[[ Input data, beginning ]]

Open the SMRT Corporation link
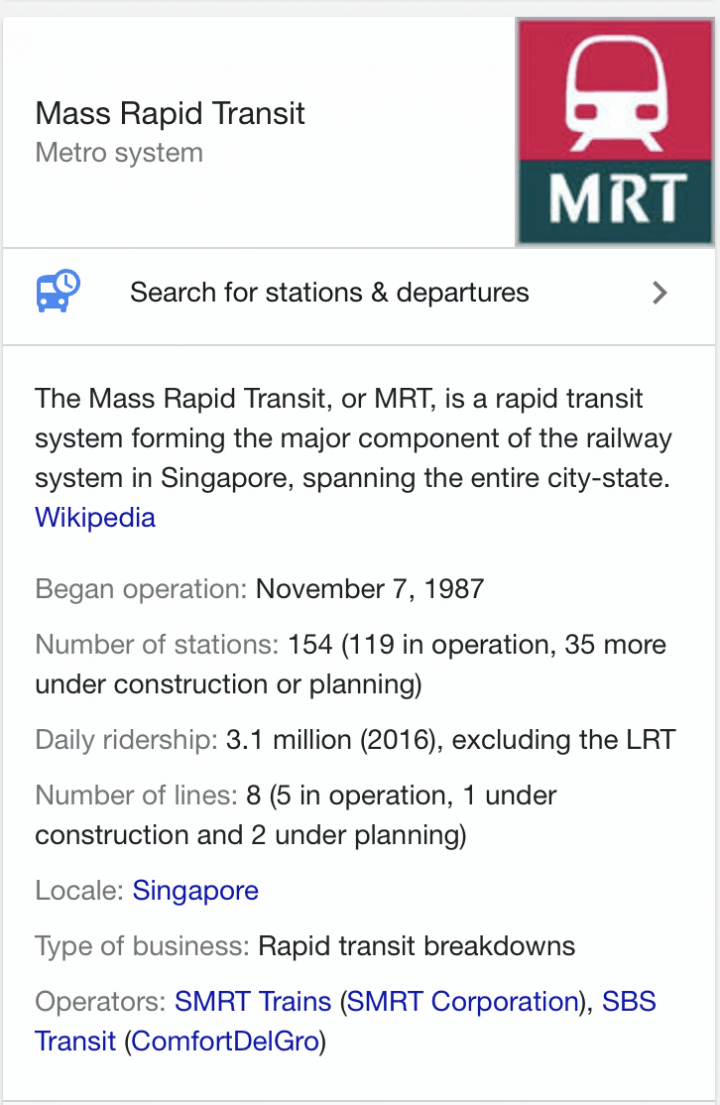This screenshot has height=1105, width=720. [463, 1001]
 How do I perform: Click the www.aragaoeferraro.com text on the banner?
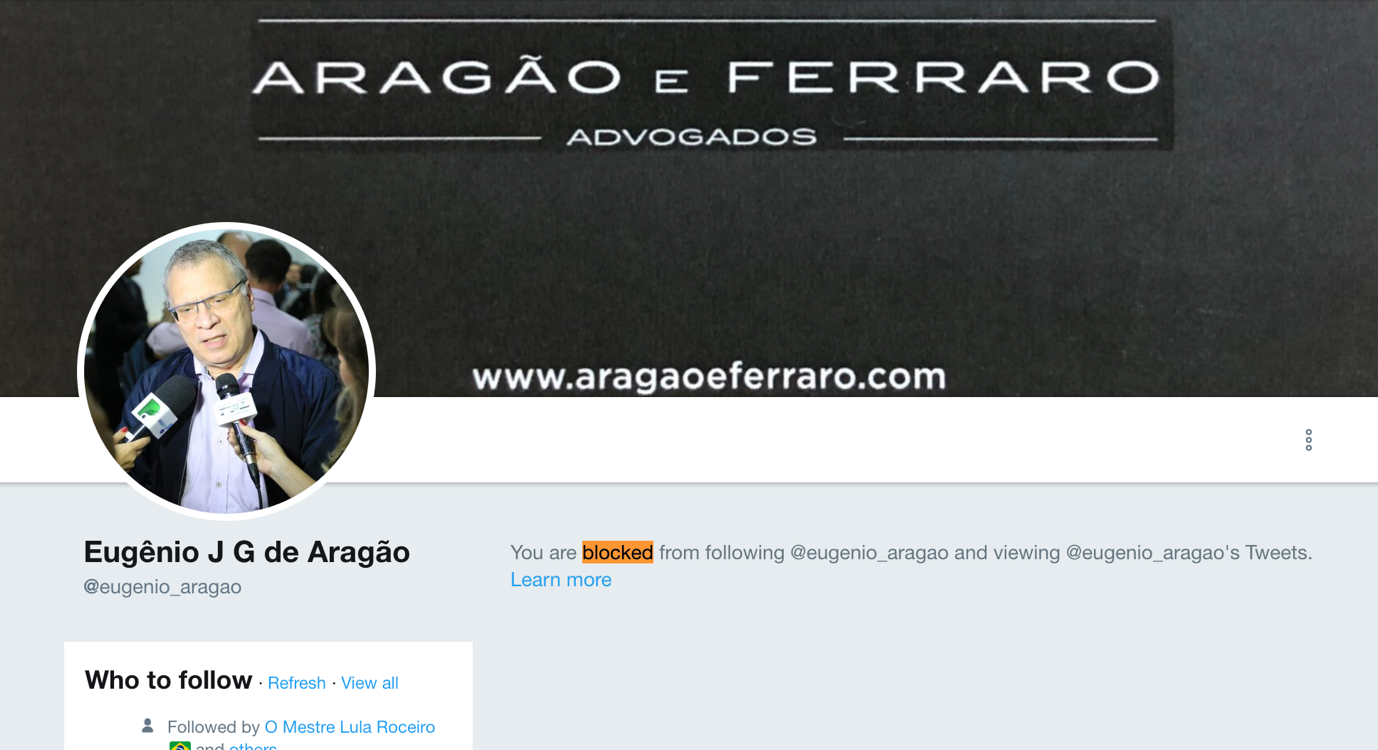point(709,376)
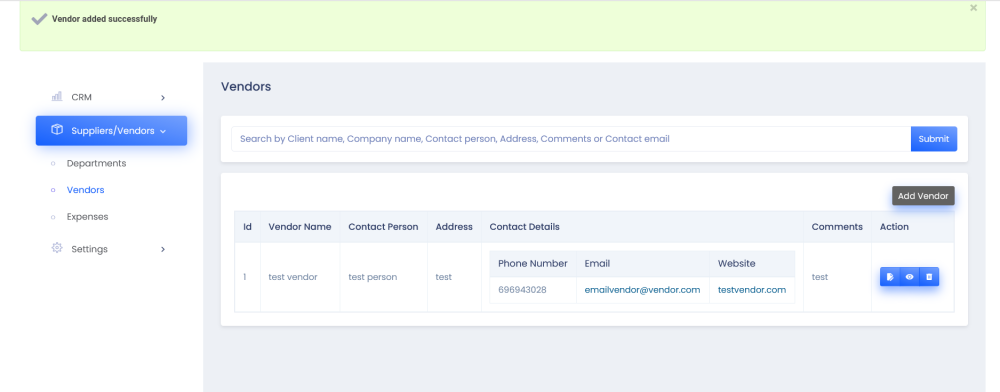Select Vendors in the sidebar
Image resolution: width=1000 pixels, height=392 pixels.
point(85,190)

[[ Input data, end ]]

Activity: Reproduce the listing verbatim, pictures excluded.

Written solution:
Open the SMRT Corporation link
This screenshot has height=1105, width=720. [463, 1001]
 How do I perform: Click the www.aragaoeferraro.com text on the banner?
point(709,376)
Select Vendors in the sidebar
Image resolution: width=1000 pixels, height=392 pixels.
point(85,190)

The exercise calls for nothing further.